Hacker News new | ask | show | jobs
by appleflaxen 2587 days ago
that's an awesome idea!

how do you determine which IPs are the google webcrawler, though?

2 comments

I match the user agent string on containing "Google". It seems that Google Chrome only includes "Chrome", so I don't block users this way. Here is an overview of all Google crawlers' user agent strings: https://support.google.com/webmasters/answer/1061943 As you can see, they all include Google (capitalized).

I don't use robots.txt because they say that doesn't stop them from including the site in search results: https://support.google.com/webmasters/answer/6062608 I don't know if returning a HTTP 403 error will, but it seems like it's worth a try.

I also looked into banning IP ranges (that would have been my preferred option), but if I remember correctly they were subject to change and it seems overkill to write a scraper for that page that would then have to generate a config file and reload a service.

The documented way is the noindex tag (in html or http headers): https://support.google.com/webmasters/answer/93710?hl=en
Not all resources are HTML so I couldn't use the meta tag, but the header looks interesting! Reading up on it, it seems to achieve pretty much the same thing as my current solution. Would you say this is better for some reason? Nobody should encounter my server's 403 response except those with a Google user agent anyway.

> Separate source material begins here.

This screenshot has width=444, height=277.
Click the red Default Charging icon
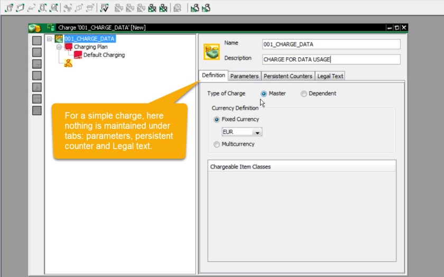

The page doesn't say whether this works the same as the robots.txt disallow, where you may still appear in results because other pages link to you. The 403 might be more effective, but I can't really tell either way.

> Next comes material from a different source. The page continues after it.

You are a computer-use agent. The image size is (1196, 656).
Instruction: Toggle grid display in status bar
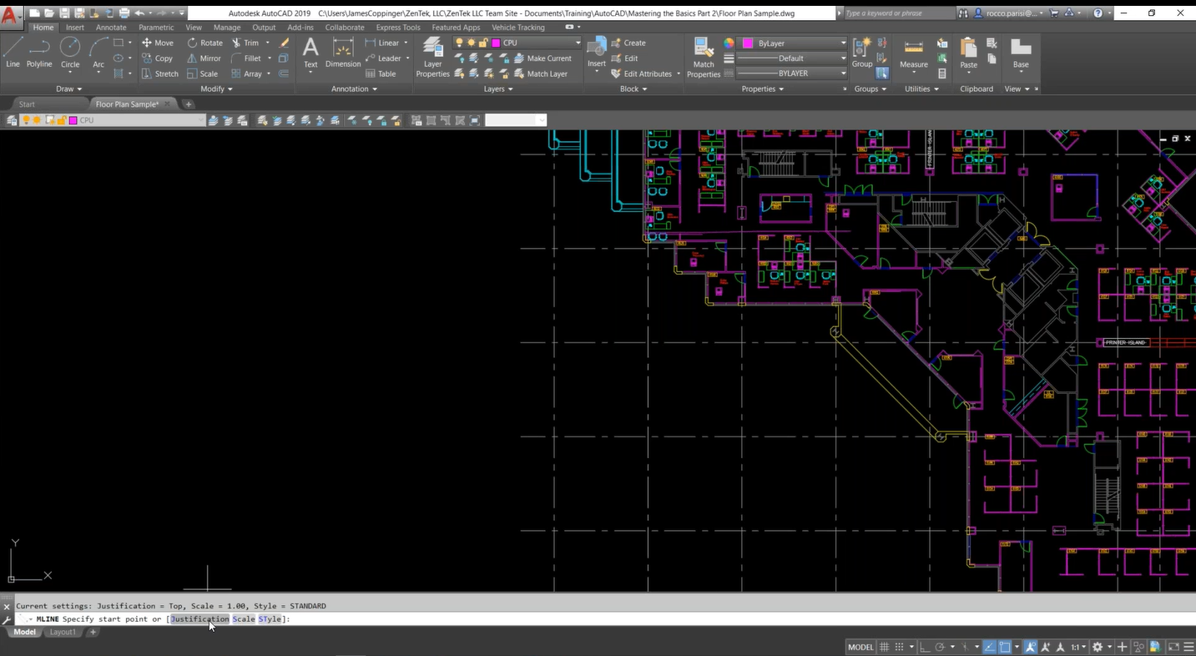[885, 647]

great point, but at that point you have to trust google with your data.

and if you are taking this action in protest, you probably don't.

if you don't serve the data at all, whether or not to respect your "noindex" is imposed on google, rather than being a suggestion (like "do not track" in the chrome browser; we all know how that turned out)

No need, you can block them by user agent, they are consistent - or just disallow them in robots.txt.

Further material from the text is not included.